6. Refactor `create_h3_indexes` further to just return `id` and the h3 indexes:
```{r}
#| eval: false
occurrences_hexes <-
st_as_sf(
occurrences_weather,
coords = c("decimalLongitude", "decimalLatitude"),
remove = FALSE,
crs = first(occurrences_weather$geodeticDatum)
) |>
mutate(
compute_h3_indices_at_resolutions(h3_hex_resolutions, geometry)
) |> st_drop_geometry() |>
select(
id,
starts_with("h3")
)
occurrences_hexes
```
7. To all the targets that start with `gg_` and end with `hexes` pass in our `occurrences_hexes` target and join to the main dataset before plotting.
- E.g. in `plot_species_distribution_hexes()` do this:
```{r}
#| eval: false
hex_occurrences <-
occurrences_weather |>
left_join(occurrences_hexes, by = "id") |> # the new bit
st_drop_geometry() |>
select(scientificName, h3_hex_8) |>
summarise(
count = n(),
.by = c("scientificName", "h3_hex_8")
) |>
mutate(
geometry = cell_to_polygon(h3_hex_8)
) |>
st_as_sf()
# plot stuff follows
```
- In `gg_species_class_accuracy_hexes()` remove the `h3_hex_resolutions` argument and replace with `occurrences_hexes`.
Replace this code:
```{r}
#| eval: false
model_validation_predictions_hex <-
species_model_validation_data |>
st_as_sf(
coords = c("decimalLongitude", "decimalLatitude"),
remove = FALSE,
crs = 4326
) |>
mutate(
compute_h3_indices_at_resolutions(h3_hex_resolutions, geometry)
) |>
st_drop_geometry()
```
With this:
```{r}
#| eval: false
model_validation_predictions_hex <-
species_model_validation_data |>
left_join(occurrences_hexes, by = "id")
```
8. In `plot_species_distributions_points()` we no longer have a spatial dataset. So have to make our data spatial for plotting:
```{r}
#| eval: false
occurrences_weather_points <-
occurrences_weather |>
st_as_sf(
coords = c("decimalLongitude", "decimalLatitude"),
remove = FALSE,
crs = first(occurrences_weather$geodeticDatum)
)
p <-
ggplot() +
geom_sf(
data = brisbane_river
) +
geom_sf(
data = occurrences_weather_points
) +
facet_wrap(~scientificName) +
theme_light() +
theme()
p
```
- We're re-converting to point geometry here.
- We could make a similar argument to hexes for another target `occurrences_points` to be calculated and joined on as needed.

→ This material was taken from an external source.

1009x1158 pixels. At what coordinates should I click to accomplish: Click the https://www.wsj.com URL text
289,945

- Where we calculate hexes
- Where we plot points
- Another exercise for the reader!
The completed refactor is available on [this branch of the example project](https://github.com/MilesMcBain/classic_r_project/tree/refactor4)
# A wider angle
If we compare the network graphs before this refactor:
![Everything depending on occurrences_weather_hexes](images/long_network.png)

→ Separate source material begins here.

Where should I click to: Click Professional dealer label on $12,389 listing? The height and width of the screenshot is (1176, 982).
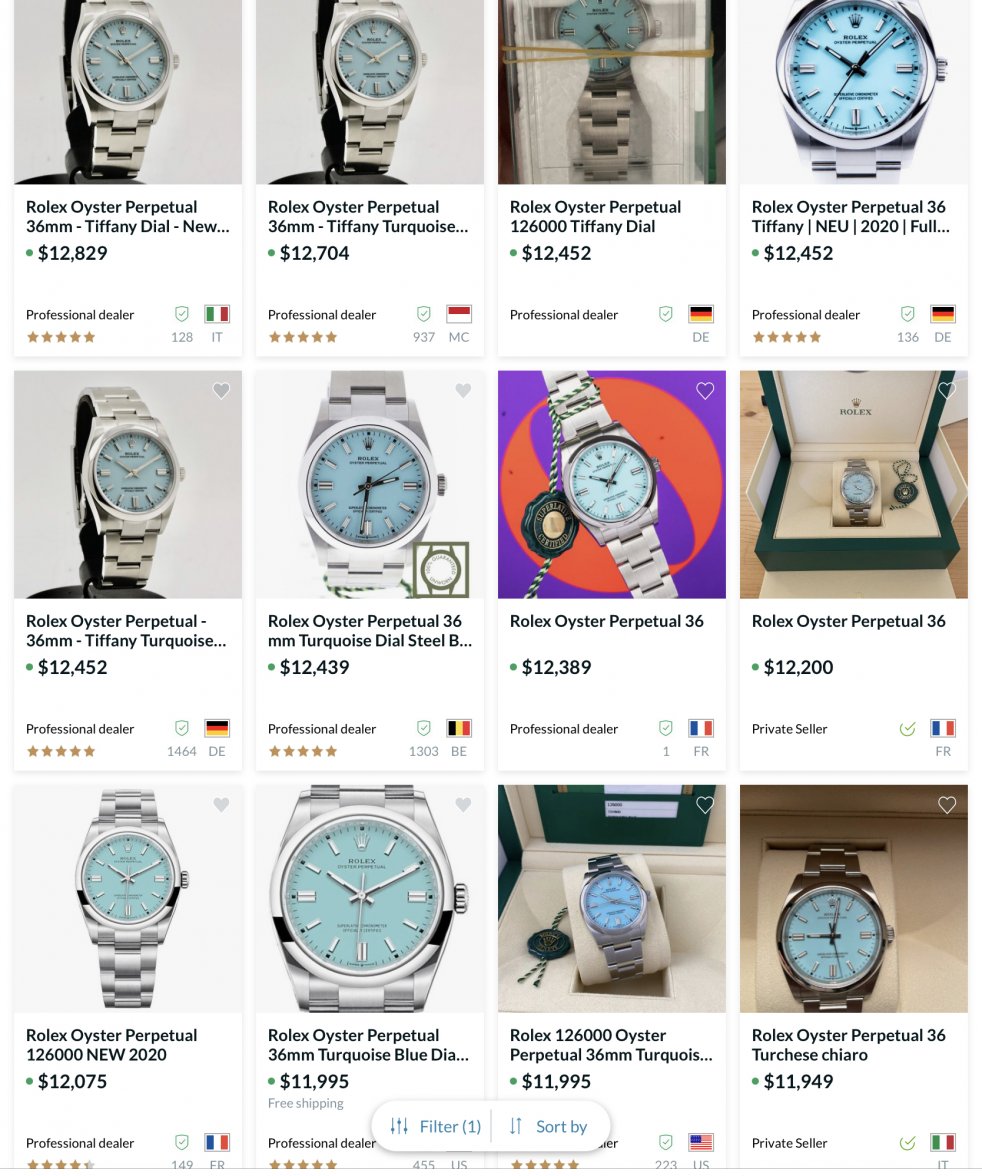tap(563, 729)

With the one post this refactor:
![Some targets do not need the hex information](images/wide_network.png)
We can see `occurrences_weather_hexes` is less of a chokepoint, and that the modeling branch of the pipeline no longer depends on the spatial indices.
# Review
When working with targets `{targets}` you have a new criteria to optimise for: minimise the lengths of dependency chains.
- 'Widening' your process will lower overall total running time, since you can make best re-use of work saved in the store.
- Using this strategy some things that were annoyingly slow in a linear pipeline are less important to optimise.
- Code might be slow, but it hardly ever runs!
- For `{tidyverse}` users `{targets}` enables you to 'have your cake and eat it too'.
- E.g. Why bother with faster packages with more difficult syntax for code that hardly ever runs?